California’s history of water debates has been long and contentious, spawning best-selling books, award-winning movies and decades-long court battles. At its heart is the issue of distribution. Namely, who gets water and when. About 75 percent of the available water in the state originates in the northern third while nearly 80 percent of the demand occurs in the south. Demand peaks during the summer when natural supplies are most constrained. Extended periods of flooding and drought are a natural part of the state’s climate regime. Agriculture uses 80 percent of the water supply while urban populations are projected to increase by 15 million (45 percent) by 2020.

The supply-driven policies that dammed rivers and brought pipelines, aqueducts and reservoirs to the state allowed agriculture to develop, cities to grow and put California on the path to becoming—according to recent numbers—the fifth largest economy in the world. But today, almost every major river in California is dammed, fish and wildlife species are being driven toward extinction, habitats are being destroyed and the decision-making is increasingly fractured and divisive. It’s clear the policies that played a hand in the state’s prosperity didn’t come without their costs and aren’t up to the challenges of the 21st century.
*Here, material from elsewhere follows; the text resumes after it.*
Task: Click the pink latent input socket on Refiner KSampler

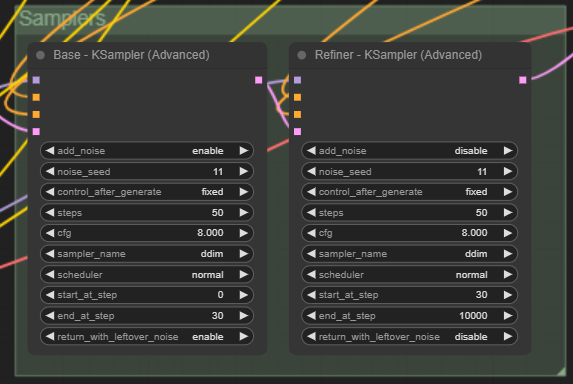Action: 297,132
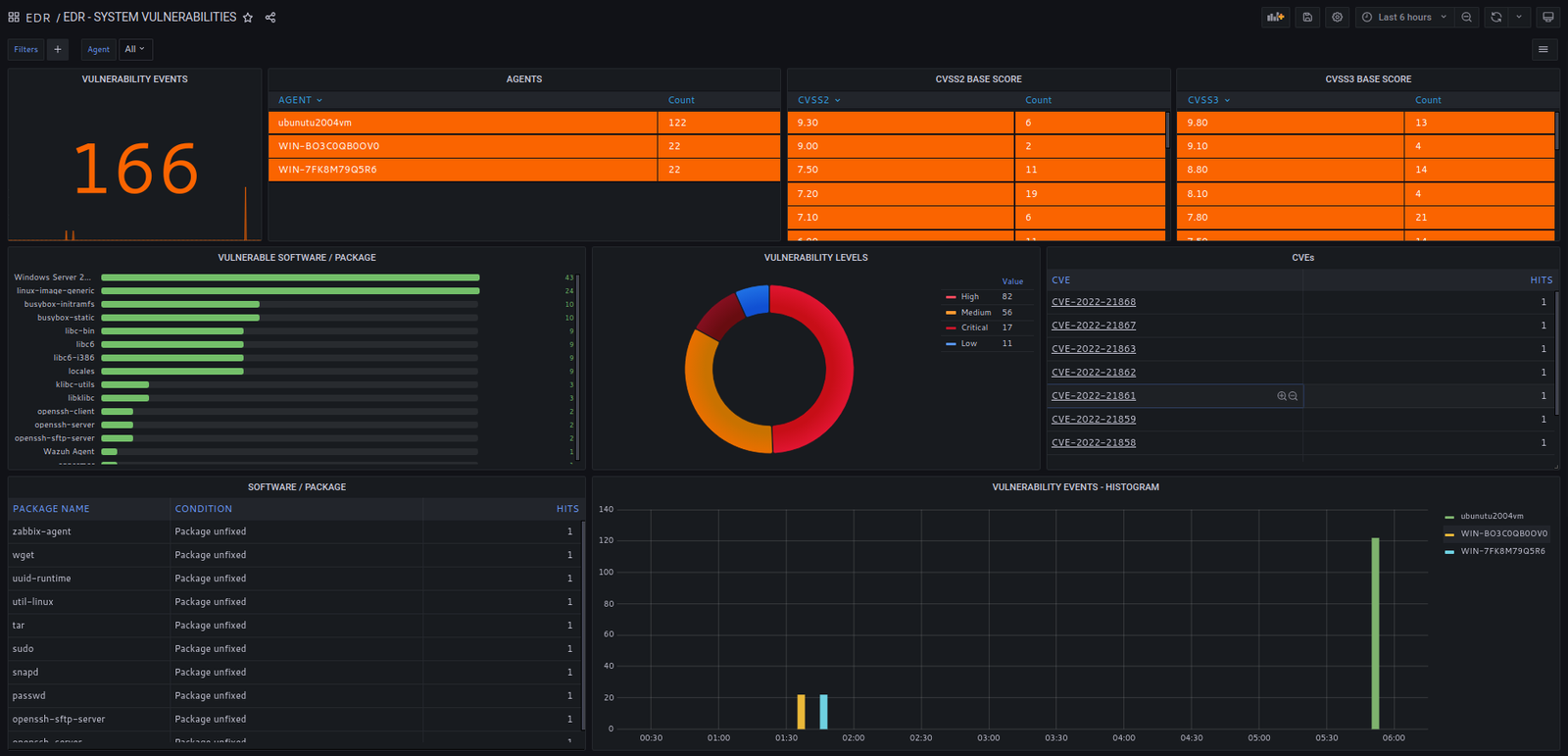Zoom out the time range
The height and width of the screenshot is (756, 1568).
click(1466, 17)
A combination of factors, including the rise of the environmental movement and the high cost of new development projects, led to movement away from traditional sources of water and dam-building. Water managers discovered that overseeing demand offers an alternative way of augmenting supply and can help meet the pressures of a growing population in a way that’s usually more cost effective and less environmentally damaging than traditional supply-side solutions. The key to addressing problems of water use in California is understanding the potential for demand management to balance the state’s limited supply with the needs of a growing population.

Demand management
To properly incorporate demand management into planning, we need an account of how and where the state’s water is being used, as well as the economic, social and environmental attributes of water in each region. Unfortunately, the lack of adequate information has seriously inhibited this discussion. The most recent California water plan, Bulletin 160-98, prepared some basic estimates—but they were limited in scope. Consequently, there’s very little information about the potential for comprehensive demand management programs and many plausible and economically viable options continue to be omitted. Yet, this information is vital to decisions about restoring the health of the San Francisco Bay Delta, meeting our Colorado River export limitations and setting a whole range of ecological, agricultural and urban policy priorities. Without this information, questions about the state’s future industrial production, immigration reform, land use and urban growth will be much harder to answer correctly.
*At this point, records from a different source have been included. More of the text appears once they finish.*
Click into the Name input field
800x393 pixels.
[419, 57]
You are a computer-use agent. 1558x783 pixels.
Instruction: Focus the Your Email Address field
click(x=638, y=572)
A Demand Side Management (DSM) study under way now aims to provide part of the missing information. The goal is to identify a broad set of possible demand management options in the urban and agricultural sectors and quantify the potential of these options for meeting current and future demands for water by increasing the efficiency and productivity of current uses. An attempt to identify and quantify all the benefits of improving efficiency wasn’t made. There are a number of related benefits that were omitted, such as reductions in wastewater costs, reductions in peak water systems loads, improved water quality and ecosystem enhancement. While these effects are all relevant and important, they’re outside the scope of the study. So far, the urban residential sector of the DSM study has been completed.

Where does it go?
Nearly 60 percent of all urban water use in California goes to meet residential needs: drinking, cooking, bathing, washing clothes and dishes, and watering gardens. Two-thirds of residential water is used inside; the remainder goes to gardens, lawns and other outdoor purposes. The residential sector is the largest urban user and studies suggest that it offers the largest volume of potential savings compared with other urban sectors. Water conservation programs that focus on the residential sector have been around in California for about two decades. In fact, many of the large agencies currently boast their residential per capita use is lower than it was in the early 1980s, mainly as a result of plumbing retrofits, education programs, water metering and water audit programs.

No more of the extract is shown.